WHAT NEEDS TO BE DONE —
Using the material below, return exactly the lines between the one holding "Предоставление образования (53, 112)" and the one holding "Богданова Алла Игоревна (72, 288)", inclusive, and no others.

TASK DATA —
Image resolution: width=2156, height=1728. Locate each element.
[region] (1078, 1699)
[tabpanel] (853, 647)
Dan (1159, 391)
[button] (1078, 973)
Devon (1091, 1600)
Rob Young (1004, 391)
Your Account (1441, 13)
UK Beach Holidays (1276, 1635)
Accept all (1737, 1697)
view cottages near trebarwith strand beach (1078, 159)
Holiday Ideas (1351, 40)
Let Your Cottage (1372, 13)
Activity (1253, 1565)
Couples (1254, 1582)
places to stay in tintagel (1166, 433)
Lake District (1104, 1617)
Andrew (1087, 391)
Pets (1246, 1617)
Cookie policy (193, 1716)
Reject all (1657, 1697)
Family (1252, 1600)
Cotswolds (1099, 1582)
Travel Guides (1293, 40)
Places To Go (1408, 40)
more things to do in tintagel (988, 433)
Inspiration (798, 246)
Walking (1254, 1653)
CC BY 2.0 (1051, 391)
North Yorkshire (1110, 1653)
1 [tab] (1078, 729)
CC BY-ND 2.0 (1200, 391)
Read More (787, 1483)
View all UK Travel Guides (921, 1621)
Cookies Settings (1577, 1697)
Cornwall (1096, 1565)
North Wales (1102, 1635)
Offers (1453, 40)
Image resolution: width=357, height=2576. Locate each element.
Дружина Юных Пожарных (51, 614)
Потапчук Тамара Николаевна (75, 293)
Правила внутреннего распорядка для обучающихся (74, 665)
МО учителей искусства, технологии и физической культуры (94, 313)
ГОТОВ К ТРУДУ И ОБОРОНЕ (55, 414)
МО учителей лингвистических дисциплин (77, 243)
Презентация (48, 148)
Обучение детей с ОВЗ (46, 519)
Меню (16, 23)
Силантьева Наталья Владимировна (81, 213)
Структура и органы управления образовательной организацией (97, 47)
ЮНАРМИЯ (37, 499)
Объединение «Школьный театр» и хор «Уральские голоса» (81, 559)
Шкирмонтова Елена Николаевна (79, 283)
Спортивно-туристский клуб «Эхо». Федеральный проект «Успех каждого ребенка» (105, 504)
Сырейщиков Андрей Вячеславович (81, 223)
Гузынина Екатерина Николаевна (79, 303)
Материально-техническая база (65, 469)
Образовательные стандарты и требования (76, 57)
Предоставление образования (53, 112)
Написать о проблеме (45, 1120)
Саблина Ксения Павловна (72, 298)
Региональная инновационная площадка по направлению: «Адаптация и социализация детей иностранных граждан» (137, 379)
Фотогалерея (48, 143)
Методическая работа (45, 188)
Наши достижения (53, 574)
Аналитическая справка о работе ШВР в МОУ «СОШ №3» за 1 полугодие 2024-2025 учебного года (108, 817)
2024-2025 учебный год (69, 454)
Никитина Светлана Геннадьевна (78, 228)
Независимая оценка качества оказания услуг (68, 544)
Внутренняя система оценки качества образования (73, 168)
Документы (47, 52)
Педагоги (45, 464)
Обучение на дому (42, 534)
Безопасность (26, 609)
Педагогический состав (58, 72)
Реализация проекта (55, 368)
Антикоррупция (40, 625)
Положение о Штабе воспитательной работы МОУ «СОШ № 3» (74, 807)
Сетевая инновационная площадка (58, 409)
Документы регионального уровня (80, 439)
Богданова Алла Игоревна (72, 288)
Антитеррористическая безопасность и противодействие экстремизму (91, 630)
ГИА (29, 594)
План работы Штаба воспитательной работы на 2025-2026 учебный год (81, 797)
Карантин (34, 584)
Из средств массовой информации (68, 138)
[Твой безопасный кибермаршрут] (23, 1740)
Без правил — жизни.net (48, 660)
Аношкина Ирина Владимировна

TASK ANSWER —
Предоставление образования (53, 112)
Написать о проблеме (45, 1120)
Саблина Ксения Павловна (72, 298)
Региональная инновационная площадка по направлению: «Адаптация и социализация детей иностранных граждан» (137, 379)
Фотогалерея (48, 143)
Методическая работа (45, 188)
Наши достижения (53, 574)
Аналитическая справка о работе ШВР в МОУ «СОШ №3» за 1 полугодие 2024-2025 учебного года (108, 817)
2024-2025 учебный год (69, 454)
Никитина Светлана Геннадьевна (78, 228)
Независимая оценка качества оказания услуг (68, 544)
Внутренняя система оценки качества образования (73, 168)
Документы (47, 52)
Педагоги (45, 464)
Обучение на дому (42, 534)
Безопасность (26, 609)
Педагогический состав (58, 72)
Реализация проекта (55, 368)
Антикоррупция (40, 625)
Положение о Штабе воспитательной работы МОУ «СОШ № 3» (74, 807)
Сетевая инновационная площадка (58, 409)
Документы регионального уровня (80, 439)
Богданова Алла Игоревна (72, 288)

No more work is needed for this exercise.